Trade notes

Recently, I came across a quote, from Tocqueville, and it goes like this:

"Trade is the natural enemy of all violent passions [because it] loves moderation, delights in compromise, and it is most anxious to avoid anger."

There it is, in brief, a very good reason to like the subject. Interestingly, a recent survey showed that more than half of Filipinos favor international trade. I often wonder, however, if that survey was accurate or, perhaps more to the truth, whether the respondents were being honest in their answers. It's a lot like questions regarding corruption, everybody professes to hate it but won't hesitate to do it if caught speeding in traffic or standing in line for a government permit.

The thing is, if Tocqueville's statement is true and my experience so far in the subject says it to be, then it explains a lot why we're having so much difficulty engaging in world trade in a systematic way. We probably culturally are averse to the demands of the system. Alex Magno, say what you will of him, once wrote an article describing Filipinos as having a not too high regard of institutions, with words to the effect that Filipinos get uncomfortable with the impersonality that strong institutions bring, that established processes impose, and would rather go about things in a personalistic manner.

If Magno is correct and he may very well be, then we really have a lot of problems to overcome. International trade, by its very nature, would require one to be systematic, cold, detached, patient, manipulative, strategic in thinking, and highly rational. It's pretty much like international politics, with goods and currencies as your chess pieces rather than tanks and guns. It also requires strong and effective institutional structures, where decision making is based on a formal and set process, where institutional memory (a must) is developed and kept, and where accountability is clearly identified. The last is quite important also as we can't continue having bureaucrats running around establishing trade policy based on their obsessive unquestioning trust on free trade (or the reverse) and when things go wrong keep mum about it, blame others, and without taking responsibility for the price that our citizens had to pay. It's wrong and encourages sloppy thinking.
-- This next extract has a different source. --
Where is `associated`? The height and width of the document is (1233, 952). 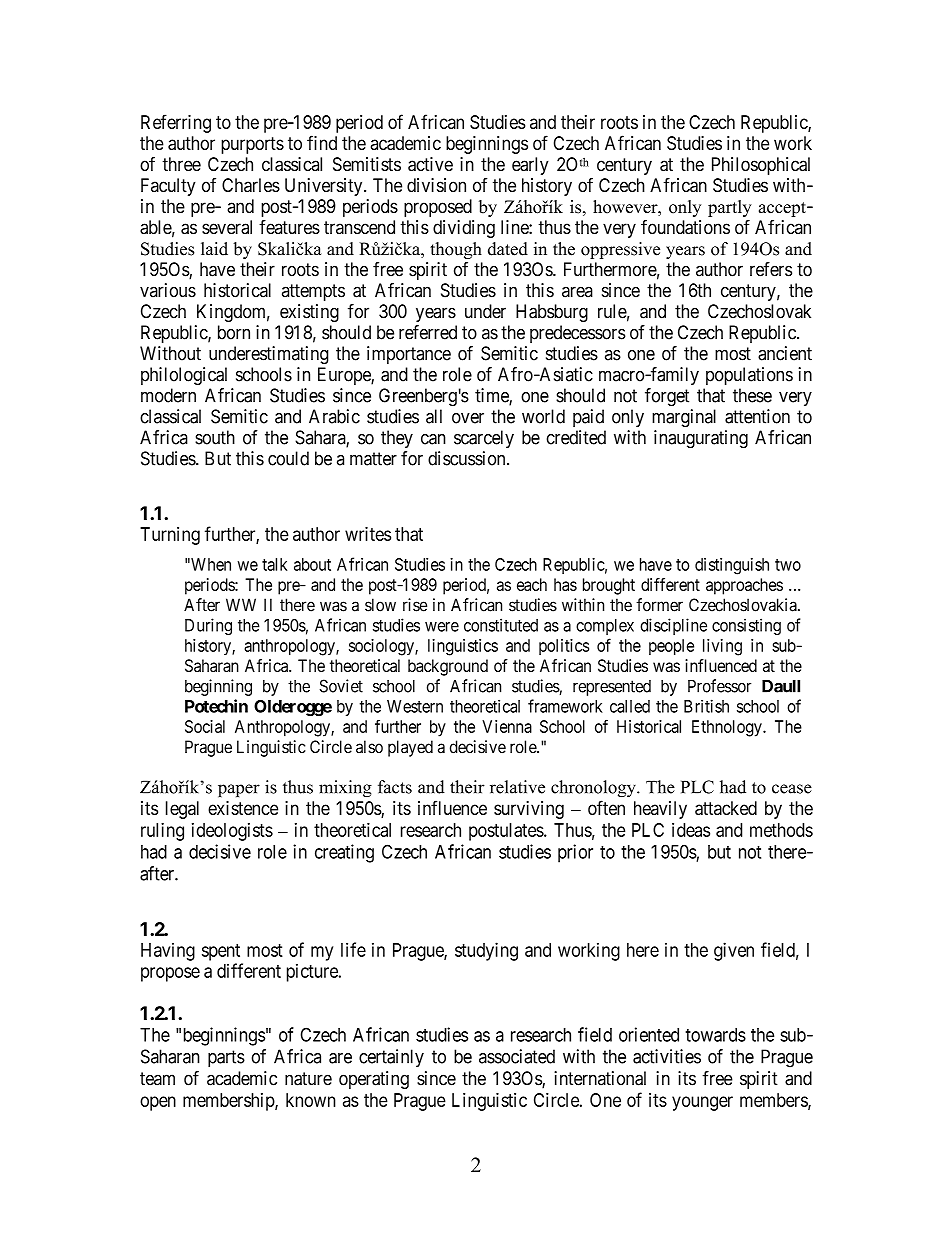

But perhaps we like it chaotic. It's the theatricals that spur people here to action. One can actually observe it in our daily life, with people chafing at anything that resembles a set neutral objective process. Our inability to form proper lines for the buses and taxis is a likely indicator of that. Our lack of adherence to promotions based on merit is another. I remember a Chinese basketball coach having once said, after the Chinese national team beat our national team, that "your players are good but rely too much on emotion". I think it's an assessment that applies to a lot of the facets of our life. Problem is, an over reliance of emotion, whether in internal governance, academic purposes, business, or others is an indulgence we can't presently afford.
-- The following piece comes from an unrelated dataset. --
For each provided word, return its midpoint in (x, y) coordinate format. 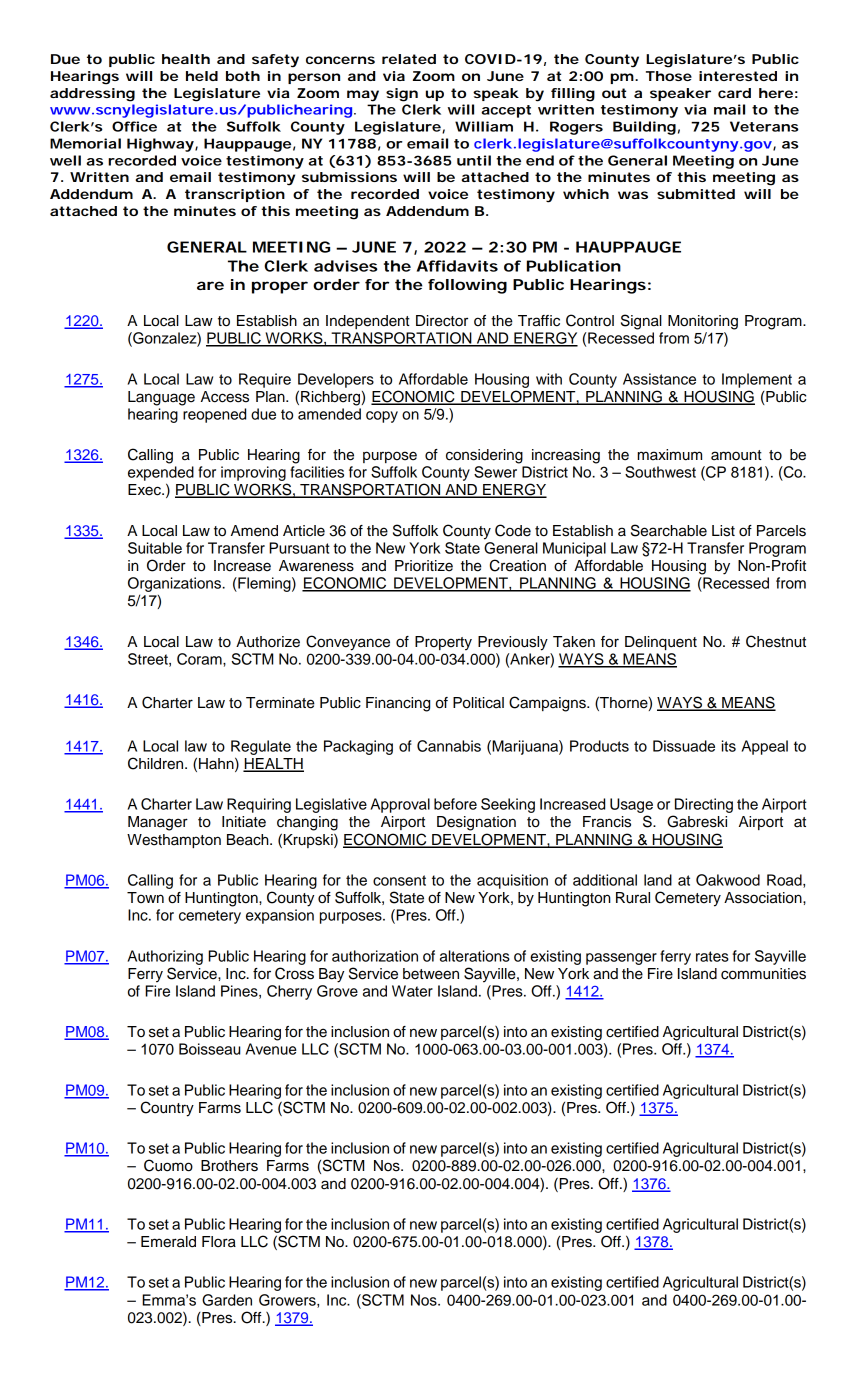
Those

And hence that is why I like freer trade. To put it in more melodramatic terms, we shape up or we die. There is a time and place for everything and if one wants sentiment and human warmth, you have Christmas parties to do that in. Otherwise, we hunker down, play the game, and do whatever it is that has to be done dispassionately.

Of course, having put it in terms of shape up or die, then it becomes a matter of perspective. You're either an optimist and believe the Filipino can adapt or think that we're too set in our ways and whither away. I, like a lot of people who advocate for freer trade, believe we can do it. That is if we, voluntarily or not, put our minds to it.